Segundo a REN, para este resultado contribuiu a boa performance do EBITDA (com um aumento de mais 4,3 milhões de euros) e a melhoria em 12,2% dos resultados financeiros (menos 9,4 milhões de euros), apesar do aumento de impostos, incluindo a Contribuição Extraordinária sobre o Setor Energético (CESE) em mais 1,8 milhões de euros.

O EBITDA da REN cresceu 3,5% na variação YoY, para 118,4 milhões de euros, o que “refletiu o desempenho positivo do negócio tanto em Portugal como no Chile”, refere a REN. Adianta que “também houve uma melhoria do EBITDA doméstico como resultado do “impacto positivo dos proveitos no âmbito do TOTEX1 (que traduz o Capex mais o Opex, isto é o investimento acrescido do orçamento operacional, que aumentou em mais 5,1 milhões de euros no período em análise), do aumento dos Proveitos de Opex (mais 1,2 milhões de euros) e incremento da Remuneração do RAB (mais 0,7 milhões de euros)”.
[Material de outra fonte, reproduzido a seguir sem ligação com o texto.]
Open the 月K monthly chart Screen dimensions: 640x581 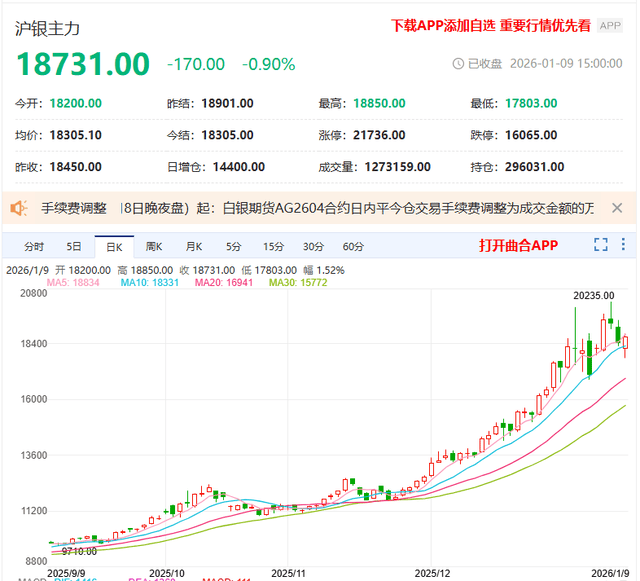[193, 246]
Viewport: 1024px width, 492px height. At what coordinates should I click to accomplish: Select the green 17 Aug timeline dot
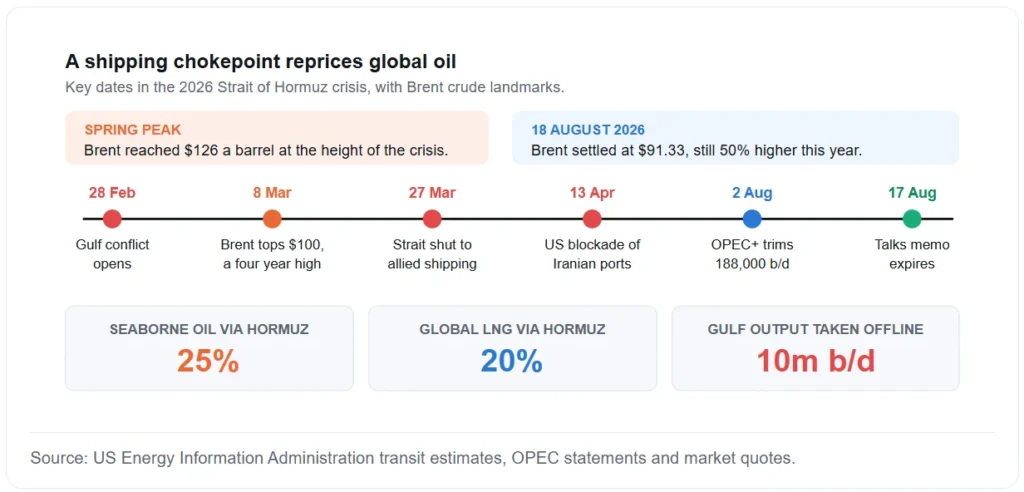click(912, 219)
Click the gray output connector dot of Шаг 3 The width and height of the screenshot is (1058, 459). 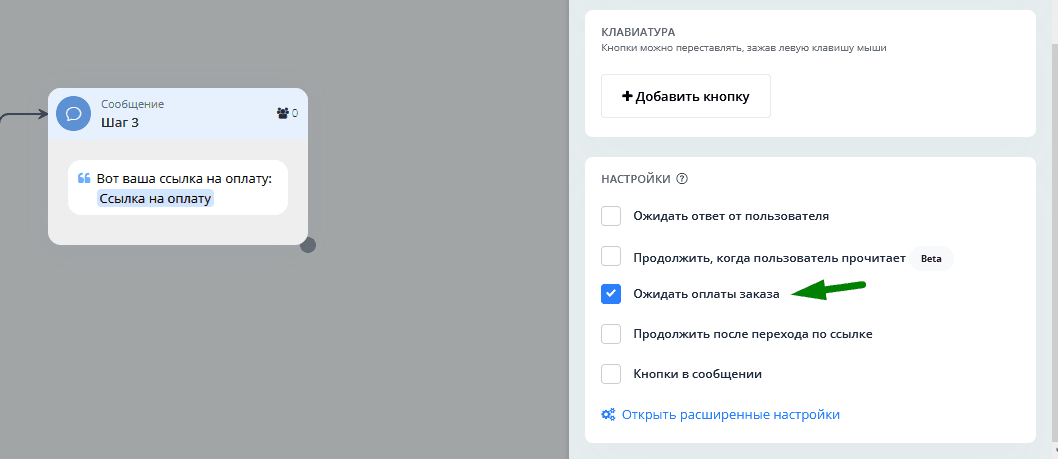[x=308, y=245]

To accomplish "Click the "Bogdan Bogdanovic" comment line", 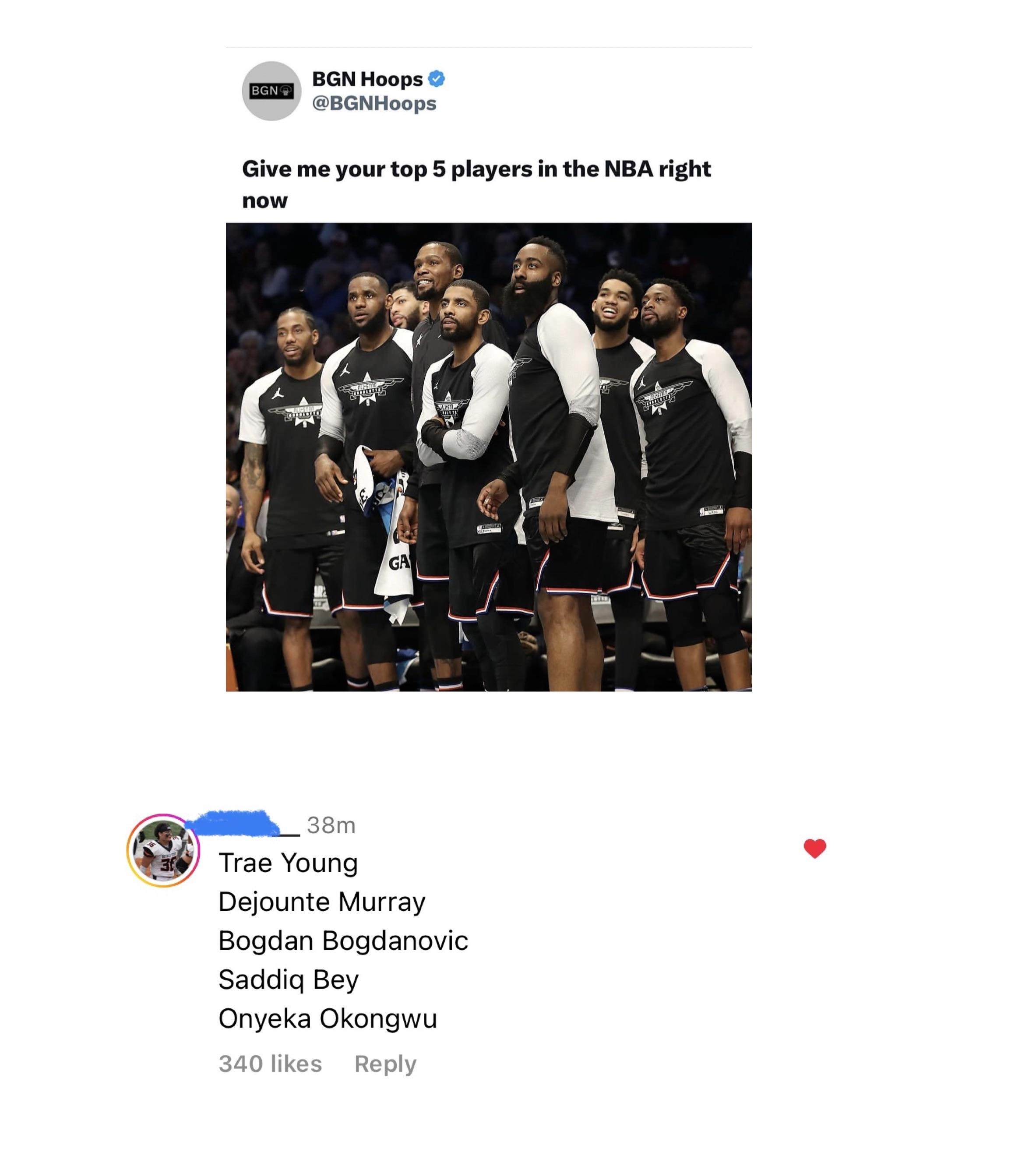I will [343, 941].
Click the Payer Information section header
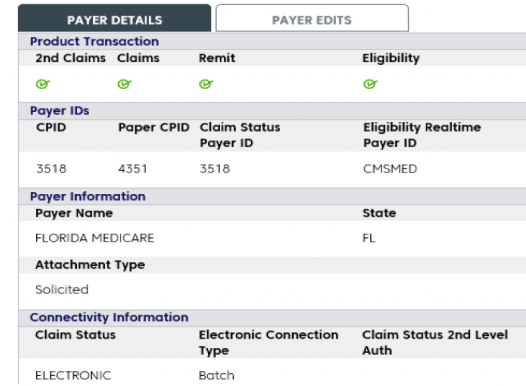This screenshot has width=526, height=386. pyautogui.click(x=88, y=197)
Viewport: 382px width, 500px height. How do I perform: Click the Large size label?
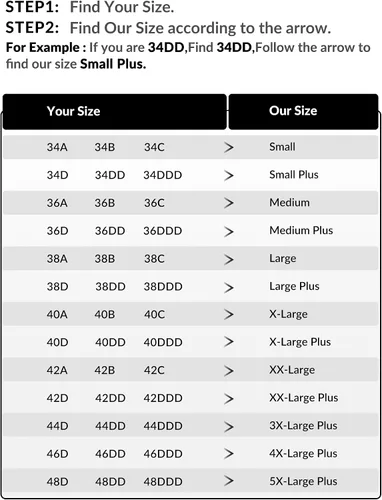pos(283,259)
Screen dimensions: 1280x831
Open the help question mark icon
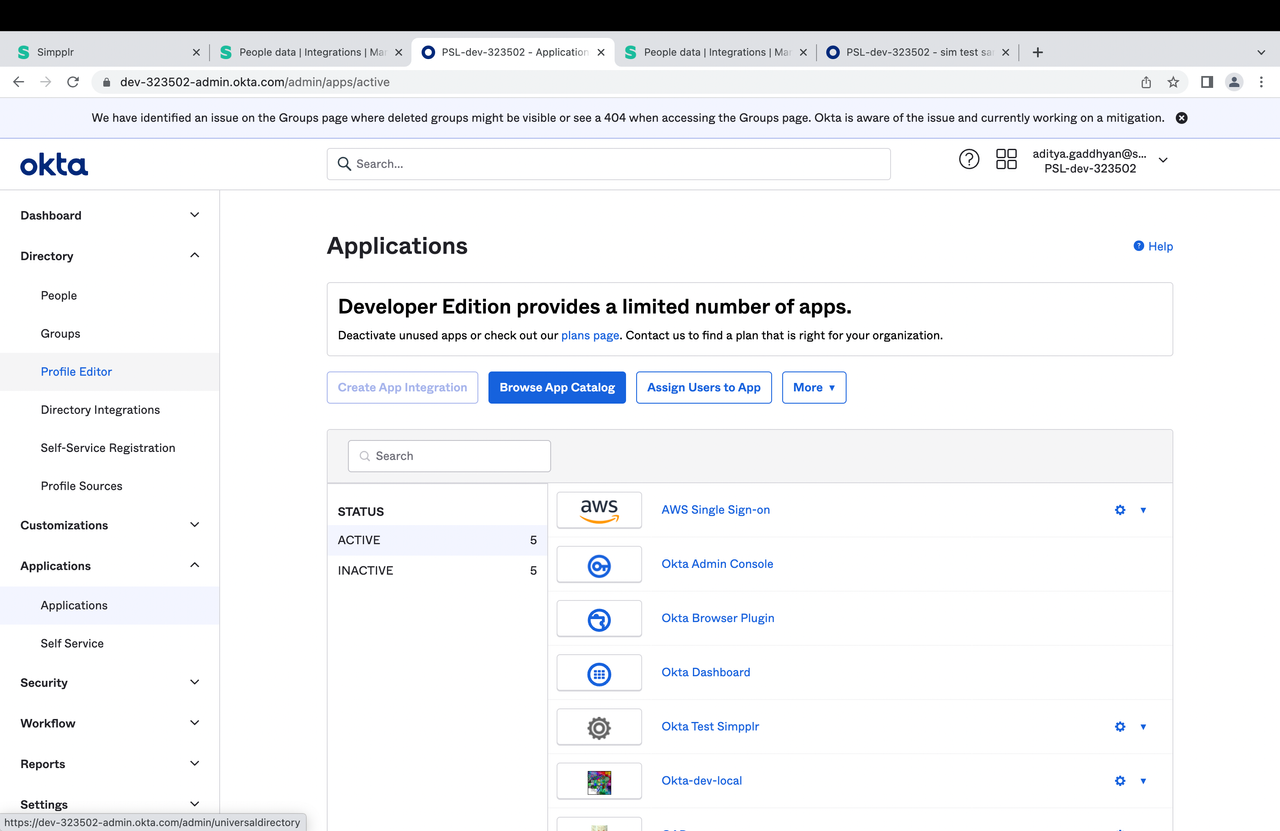pyautogui.click(x=968, y=159)
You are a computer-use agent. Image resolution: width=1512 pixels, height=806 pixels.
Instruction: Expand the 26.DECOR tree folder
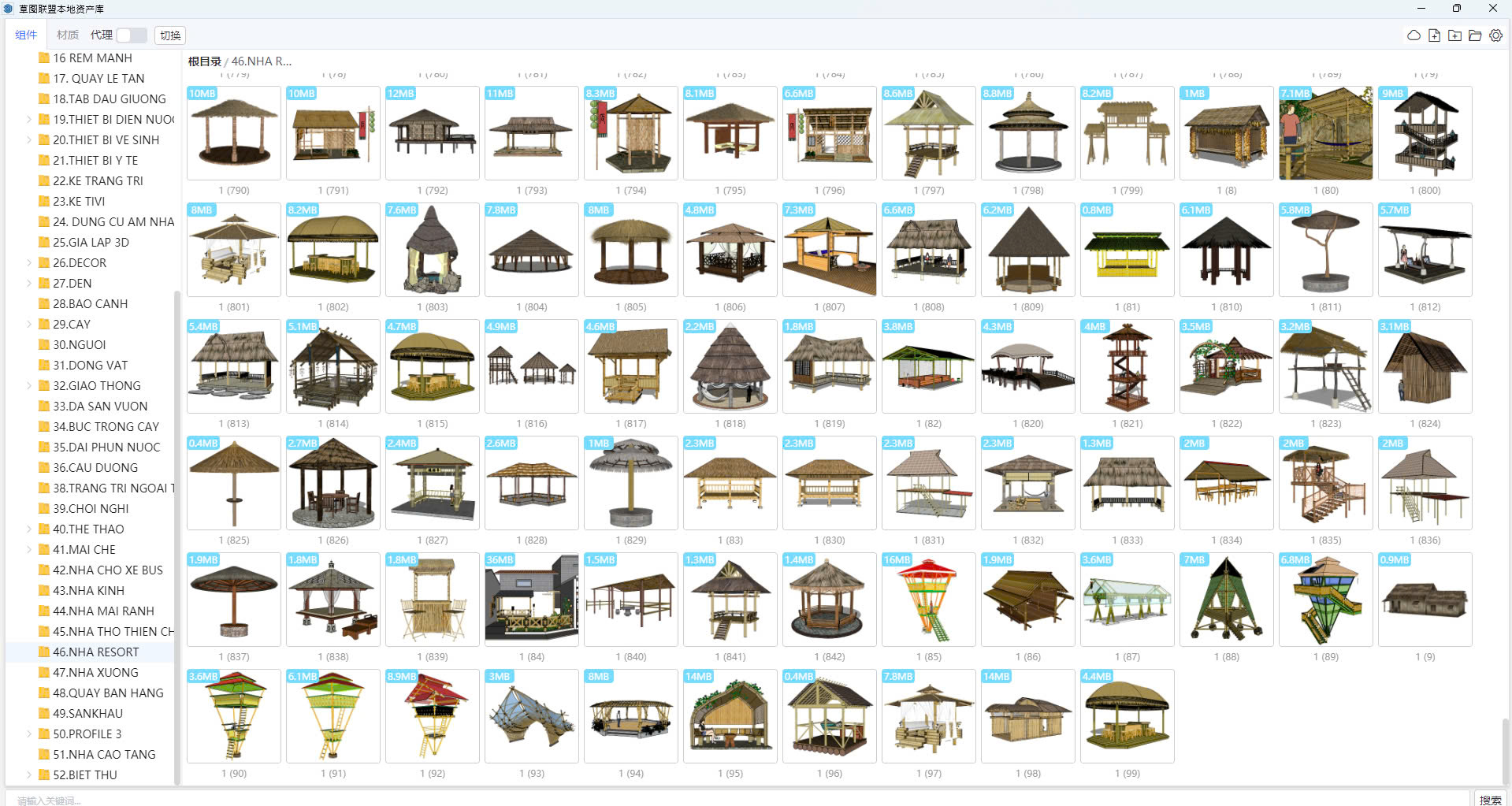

Porém, a REN esclarece igualmente que “este valor acaba por ser impactado pela diminuição de incentivos regulados (menos 4,4 milhões de euros) e por um ‘core opex’ mais elevado (mais 1,7 milhões de euros), devido aos elevados custos de eletricidade”. O segmento internacional “contribuiu de forma positiva com o EBITDA a crescer mais 2,1 milhões de euros, e com a Transemel a representar mais 1,2 milhões de euros”, refere a REN.

Notou-se igualmente “o efeito positivo de 1,3 milhões de euros dos Resultados Financeiros, como consequência de melhores condições financeiras, menor dívida líquida e diferenças de taxa de câmbio”, adianta a REN.

A empresa ainda informa que “o pagamento do dividendo de 15,4 cêntimos por ação foi aprovado em Assembleia Geral, a 28 de Abril, e começou a ser pago no dia 19 de Maio”.

Revisão das tarifas em 2022

Sobre as tarifas e de acordo com a ERSE, “esta revisão de tarifas excecional em 2022, é essencial para garantir maior estabilidade da tarifa face ao atual contexto de elevada volatilidade e de preços sentidos nos mercados de comercialização de eletricidade. Esta revisão tem como objetivo mitigar o impacto do custo de energia nas faturas dos consumidores, através da redução das tarifas de acesso à rede”, refere a REN.

“Esta redução é possível graças à devolução antecipada, aos consumidores, dos retornos superiores ao esperado da produção de energia sob regime especial (PRE) e ao acordo de compra de energia ainda em operação, assim como os proveitos adicionais provenientes dos leilões de permissões para emissões de gases poluentes”, adianta.

“A ERSE submeteu ao Conselho Tarifário (CT) a documentação confidencial que suporta a sua proposta para as tarifas. Assim , o CT terá que emitir o seu parecer sobre a proposta dentro de três semanas e caberá à ERSE publicar, até 15 de Junho, a sua decisão final. As tarifas entrarão em vigor a 1 de Julho, por um período de seis meses”, refere a REN.

“A ERSE submeteu ao CT a documentação confidencial que suporta a sua proposta para as tarifas e preços do gás. O CT terá que emitir o seu parecer sobre a proposta dentro no prazo de 30 dias, e, caberá à ERSE publicar, até 1 de Junho, a sua decisão final. A 1 de Outubro, as tarifas para o próximo ano (que decorre entre 1 de Outubro de 2022 até 30 de Setembro de 2023) entrarão em vigor”, informa ainda.